-- start of TASK INPUTS --

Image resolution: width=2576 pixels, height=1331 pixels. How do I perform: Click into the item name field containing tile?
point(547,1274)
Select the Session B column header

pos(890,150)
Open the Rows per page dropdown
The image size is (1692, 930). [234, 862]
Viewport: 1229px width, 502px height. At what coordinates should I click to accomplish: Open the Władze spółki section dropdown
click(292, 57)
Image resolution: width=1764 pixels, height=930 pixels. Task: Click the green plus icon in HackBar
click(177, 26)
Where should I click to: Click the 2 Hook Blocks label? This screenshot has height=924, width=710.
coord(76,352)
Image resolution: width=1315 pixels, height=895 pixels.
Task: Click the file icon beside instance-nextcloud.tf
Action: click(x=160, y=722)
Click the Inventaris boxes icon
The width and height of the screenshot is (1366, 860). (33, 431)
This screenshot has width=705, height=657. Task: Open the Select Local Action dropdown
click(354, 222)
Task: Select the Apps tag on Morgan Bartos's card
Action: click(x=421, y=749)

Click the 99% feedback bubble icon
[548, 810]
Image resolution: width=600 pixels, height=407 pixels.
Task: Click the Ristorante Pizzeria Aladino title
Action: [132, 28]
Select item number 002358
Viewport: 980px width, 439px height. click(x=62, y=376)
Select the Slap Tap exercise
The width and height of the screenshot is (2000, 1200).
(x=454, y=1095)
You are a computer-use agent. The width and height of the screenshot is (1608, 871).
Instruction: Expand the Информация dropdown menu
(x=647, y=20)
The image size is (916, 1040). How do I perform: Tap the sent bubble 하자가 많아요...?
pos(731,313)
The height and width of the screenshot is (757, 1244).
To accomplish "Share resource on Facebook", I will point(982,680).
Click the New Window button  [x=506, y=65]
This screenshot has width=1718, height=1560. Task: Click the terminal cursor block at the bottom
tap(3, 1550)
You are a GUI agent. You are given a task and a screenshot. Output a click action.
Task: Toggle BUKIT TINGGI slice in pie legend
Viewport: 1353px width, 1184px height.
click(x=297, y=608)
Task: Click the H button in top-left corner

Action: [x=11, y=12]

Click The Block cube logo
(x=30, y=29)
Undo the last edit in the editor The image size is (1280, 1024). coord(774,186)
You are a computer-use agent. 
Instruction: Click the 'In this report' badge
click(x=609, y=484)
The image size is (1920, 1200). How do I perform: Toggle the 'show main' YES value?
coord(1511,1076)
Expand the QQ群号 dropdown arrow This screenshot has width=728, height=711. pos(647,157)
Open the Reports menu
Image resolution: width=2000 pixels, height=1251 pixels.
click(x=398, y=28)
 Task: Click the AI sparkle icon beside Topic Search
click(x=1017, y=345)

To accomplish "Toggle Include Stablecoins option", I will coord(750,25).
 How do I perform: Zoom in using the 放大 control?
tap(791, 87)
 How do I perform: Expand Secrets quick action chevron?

-- end of TASK INPUTS --

DESCRIPTION OF THE TASK
Present all the records above as a Markdown table with the columns Row and Line, numbering each line and skipping blank ones.

RESPONSE TO THE TASK
| Row | Line |
|---|---|
| 1 | Image resolution: width=2576 pixels, height=1331 pixels. How do I perform: Click into the item name field containing tile? |
| 2 | point(547,1274) |
| 3 | Select the Session B column header |
| 4 | pos(890,150) |
| 5 | Open the Rows per page dropdown |
| 6 | The image size is (1692, 930). [234, 862] |
| 7 | Viewport: 1229px width, 502px height. At what coordinates should I click to accomplish: Open the Władze spółki section dropdown |
| 8 | click(292, 57) |
| 9 | Image resolution: width=1764 pixels, height=930 pixels. Task: Click the green plus icon in HackBar |
| 10 | click(177, 26) |
| 11 | Where should I click to: Click the 2 Hook Blocks label? This screenshot has height=924, width=710. |
| 12 | coord(76,352) |
| 13 | Image resolution: width=1315 pixels, height=895 pixels. |
| 14 | Task: Click the file icon beside instance-nextcloud.tf |
| 15 | Action: click(x=160, y=722) |
| 16 | Click the Inventaris boxes icon |
| 17 | The width and height of the screenshot is (1366, 860). (33, 431) |
| 18 | This screenshot has width=705, height=657. Task: Open the Select Local Action dropdown |
| 19 | click(354, 222) |
| 20 | Task: Select the Apps tag on Morgan Bartos's card |
| 21 | Action: click(x=421, y=749) |
| 22 | Click the 99% feedback bubble icon |
| 23 | [548, 810] |
| 24 | Image resolution: width=600 pixels, height=407 pixels. |
| 25 | Task: Click the Ristorante Pizzeria Aladino title |
| 26 | Action: [132, 28] |
| 27 | Select item number 002358 |
| 28 | Viewport: 980px width, 439px height. click(x=62, y=376) |
| 29 | Select the Slap Tap exercise |
| 30 | The width and height of the screenshot is (2000, 1200). |
| 31 | (x=454, y=1095) |
| 32 | You are a computer-use agent. The width and height of the screenshot is (1608, 871). |
| 33 | Instruction: Expand the Информация dropdown menu |
| 34 | (x=647, y=20) |
| 35 | The image size is (916, 1040). How do I perform: Tap the sent bubble 하자가 많아요...? |
| 36 | pos(731,313) |
| 37 | The height and width of the screenshot is (757, 1244). |
| 38 | To accomplish "Share resource on Facebook", I will point(982,680). |
| 39 | Click the New Window button  [x=506, y=65] |
| 40 | This screenshot has width=1718, height=1560. Task: Click the terminal cursor block at the bottom |
| 41 | tap(3, 1550) |
| 42 | You are a GUI agent. You are given a task and a screenshot. Output a click action. |
| 43 | Task: Toggle BUKIT TINGGI slice in pie legend |
| 44 | Viewport: 1353px width, 1184px height. |
| 45 | click(x=297, y=608) |
| 46 | Task: Click the H button in top-left corner |
| 47 | Action: [x=11, y=12] |
| 48 | Click The Block cube logo |
| 49 | (x=30, y=29) |
| 50 | Undo the last edit in the editor The image size is (1280, 1024). coord(774,186) |
| 51 | You are a computer-use agent.  |
| 52 | Instruction: Click the 'In this report' badge |
| 53 | click(x=609, y=484) |
| 54 | The image size is (1920, 1200). How do I perform: Toggle the 'show main' YES value? |
| 55 | coord(1511,1076) |
| 56 | Expand the QQ群号 dropdown arrow This screenshot has width=728, height=711. pos(647,157) |
| 57 | Open the Reports menu |
| 58 | Image resolution: width=2000 pixels, height=1251 pixels. |
| 59 | click(x=398, y=28) |
| 60 |  Task: Click the AI sparkle icon beside Topic Search |
| 61 | click(x=1017, y=345) |
| 62 | To accomplish "Toggle Include Stablecoins option", I will coord(750,25). |
| 63 |  How do I perform: Zoom in using the 放大 control? |
| 64 | tap(791, 87) |
| 65 |  How do I perform: Expand Secrets quick action chevron? |